A niedawno premier ogłosiła, że z naszą służbą zdrowia wszystko jest dobrze, albo jeszcze lepiej, a kolejki do specjalistów i szpitali są tak długie, bo… mamy tak dobre szpitale.
Ostatniego dnia lipca pani Halina Szreter nieszczęśliwie spadła z roweru. Złamała rękę i kość udową.

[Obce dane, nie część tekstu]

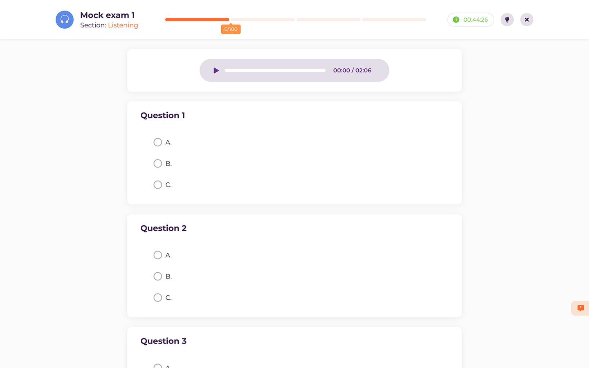Open the hint lightbulb
This screenshot has height=368, width=589.
(507, 19)
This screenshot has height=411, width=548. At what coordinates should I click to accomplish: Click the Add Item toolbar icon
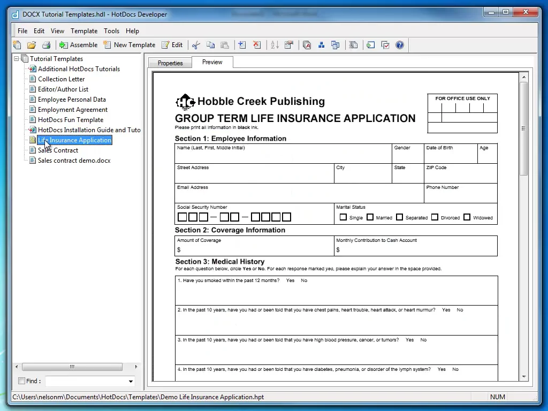coord(242,45)
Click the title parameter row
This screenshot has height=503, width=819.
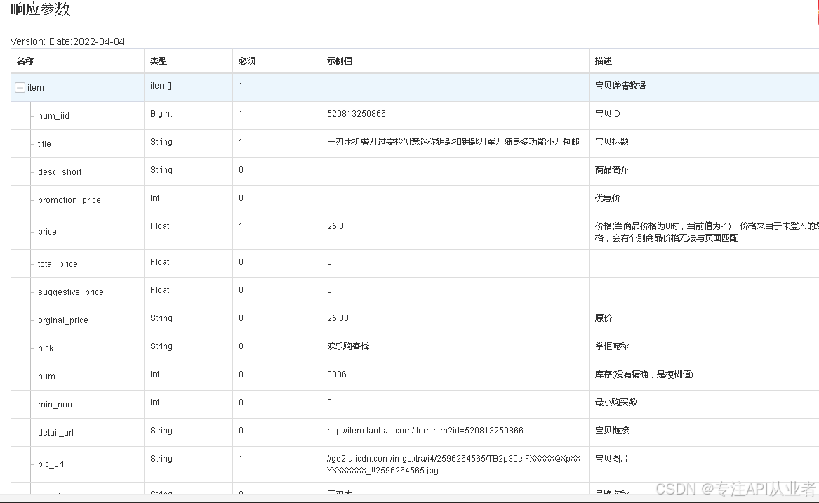(x=44, y=143)
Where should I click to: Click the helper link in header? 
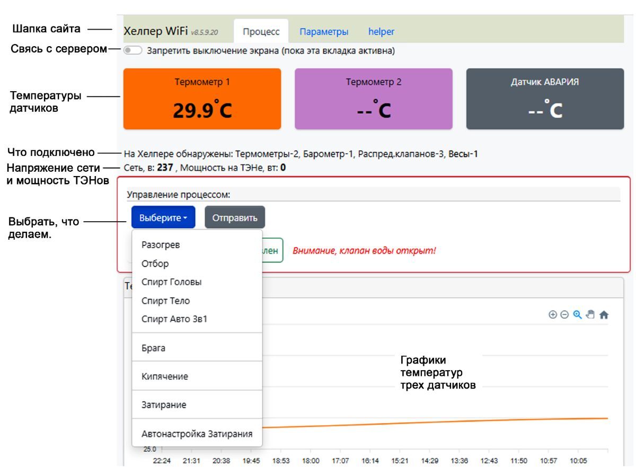(x=381, y=32)
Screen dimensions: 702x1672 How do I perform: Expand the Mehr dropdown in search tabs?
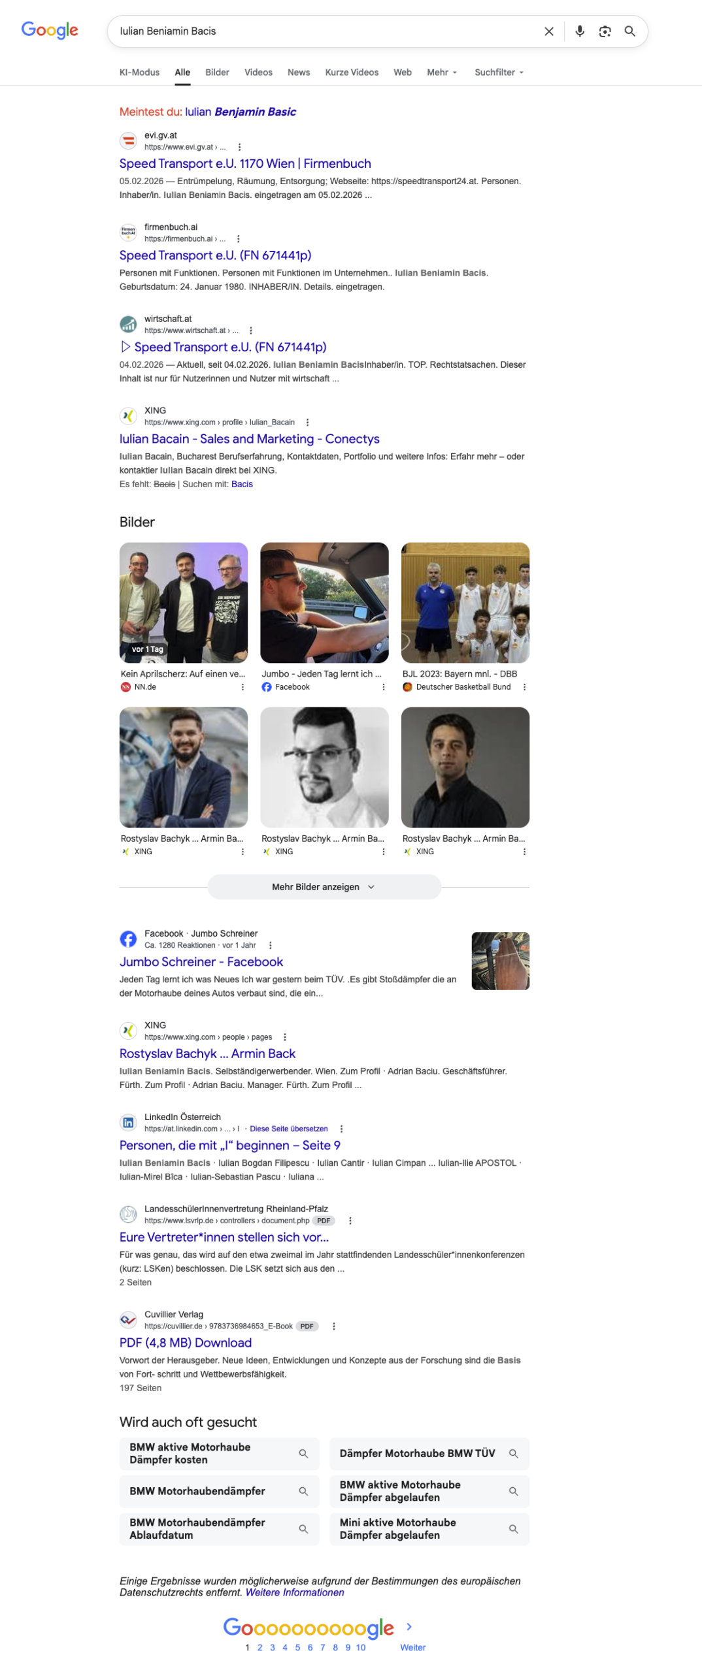[x=442, y=72]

Wezwane pogotowie przewiozło ją do poznańskiego Szpitala Klinicznego przy ulicy Grunwaldzkiej. Aż do minionego czwartku, czyli do 13 sierpnia, czekała tam na operację złamanej kości udowej. Nadal nie wiadomo, kiedy zabiegowi poddana zostanie jej ręka
—informuje „Głos Wielkopolski”.
Przez dwa tygodnie leżałam tylko na środkach przeciwbólowych
—mówi kobieta.
W tym czasie, jak opowiadała, nie przeprowadzono żadnych zabiegów i cały czas przekładano datę operacji.
Pewne rodzaje złamań nie wpływające bezpośrednio na ukrwienie kończyny, nie przecinające, ani nie uciskające naczyń krwionośnych, nie wymagają natychmiastowej interwencji operacyjnej
—przekonuje naczelny lekarz szpitala - dr Maciej Błaszyk.
Poza tym jak mówił jest sezon urlopowy i w placówce brakuje lekarzy, co zaburza plan przeprowadzanych zabiegów.
Cały mój pobyt w klinice to czas największych upałów, a ja nie mogę się nawet ruszyć. W sali panuje straszna duchota. Zrobiły mi się też odleżyny. Żeby temu zapobiec personel przełożył mnie na bok
—opowiadała w rozmowie z „Głosem Wielkopolski” zbolała i zmęczona kobieta.
Pani Halina nie jest w stanie samodzielnie usiąść, odczuwa ból przy każdym ruchu. Z każdym dniem odleżyny się pogłębiają.
Państwo Szreterowie złożyli skargę na szpital i czekają na kolejną operację. Niestety nie wiadomo kiedy skończy się gehenna kobiety i kiedy wróci do domu.